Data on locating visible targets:
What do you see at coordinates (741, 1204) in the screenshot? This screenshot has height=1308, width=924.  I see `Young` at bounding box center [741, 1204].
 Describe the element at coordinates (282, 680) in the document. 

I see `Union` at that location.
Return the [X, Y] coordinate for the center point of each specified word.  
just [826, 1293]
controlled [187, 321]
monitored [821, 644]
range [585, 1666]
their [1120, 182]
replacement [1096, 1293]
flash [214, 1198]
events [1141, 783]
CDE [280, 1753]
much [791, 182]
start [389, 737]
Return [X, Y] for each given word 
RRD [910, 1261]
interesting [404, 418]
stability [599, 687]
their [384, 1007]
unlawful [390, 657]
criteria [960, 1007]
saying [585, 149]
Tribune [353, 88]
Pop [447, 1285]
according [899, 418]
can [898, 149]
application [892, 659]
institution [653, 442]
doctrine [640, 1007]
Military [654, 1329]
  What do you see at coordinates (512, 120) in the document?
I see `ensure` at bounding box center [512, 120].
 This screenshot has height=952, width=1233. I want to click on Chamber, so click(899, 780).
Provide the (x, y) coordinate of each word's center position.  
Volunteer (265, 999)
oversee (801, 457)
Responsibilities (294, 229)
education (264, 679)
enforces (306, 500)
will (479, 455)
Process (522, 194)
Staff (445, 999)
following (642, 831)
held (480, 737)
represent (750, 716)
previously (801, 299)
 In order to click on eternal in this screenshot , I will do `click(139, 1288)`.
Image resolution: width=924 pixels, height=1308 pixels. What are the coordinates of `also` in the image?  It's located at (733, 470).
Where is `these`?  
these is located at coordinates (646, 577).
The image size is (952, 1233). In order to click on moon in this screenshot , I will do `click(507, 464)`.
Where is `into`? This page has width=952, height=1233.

§ What you have to do
Change every "Return" in the records above to "Give" and write the records out again with nothing else altered.

§ Expected answer
What do you see at coordinates (741, 1204) in the screenshot? This screenshot has height=1308, width=924.  I see `Young` at bounding box center [741, 1204].
 Describe the element at coordinates (282, 680) in the document. 

I see `Union` at that location.
Give the [X, Y] coordinate for the center point of each specified word.  
just [826, 1293]
controlled [187, 321]
monitored [821, 644]
range [585, 1666]
their [1120, 182]
replacement [1096, 1293]
flash [214, 1198]
events [1141, 783]
CDE [280, 1753]
much [791, 182]
start [389, 737]
Give [X, Y] for each given word 
RRD [910, 1261]
interesting [404, 418]
stability [599, 687]
their [384, 1007]
unlawful [390, 657]
criteria [960, 1007]
saying [585, 149]
Tribune [353, 88]
Pop [447, 1285]
according [899, 418]
can [898, 149]
application [892, 659]
institution [653, 442]
doctrine [640, 1007]
Military [654, 1329]
  What do you see at coordinates (512, 120) in the document?
I see `ensure` at bounding box center [512, 120].
 This screenshot has height=952, width=1233. I want to click on Chamber, so click(899, 780).
Provide the (x, y) coordinate of each word's center position.  
Volunteer (265, 999)
oversee (801, 457)
Responsibilities (294, 229)
education (264, 679)
enforces (306, 500)
will (479, 455)
Process (522, 194)
Staff (445, 999)
following (642, 831)
held (480, 737)
represent (750, 716)
previously (801, 299)
 In order to click on eternal in this screenshot , I will do `click(139, 1288)`.
Image resolution: width=924 pixels, height=1308 pixels. What are the coordinates of `also` in the image?  It's located at (733, 470).
Where is `these`?  
these is located at coordinates (646, 577).
The image size is (952, 1233). In order to click on moon in this screenshot , I will do `click(507, 464)`.
Where is `into`? This page has width=952, height=1233.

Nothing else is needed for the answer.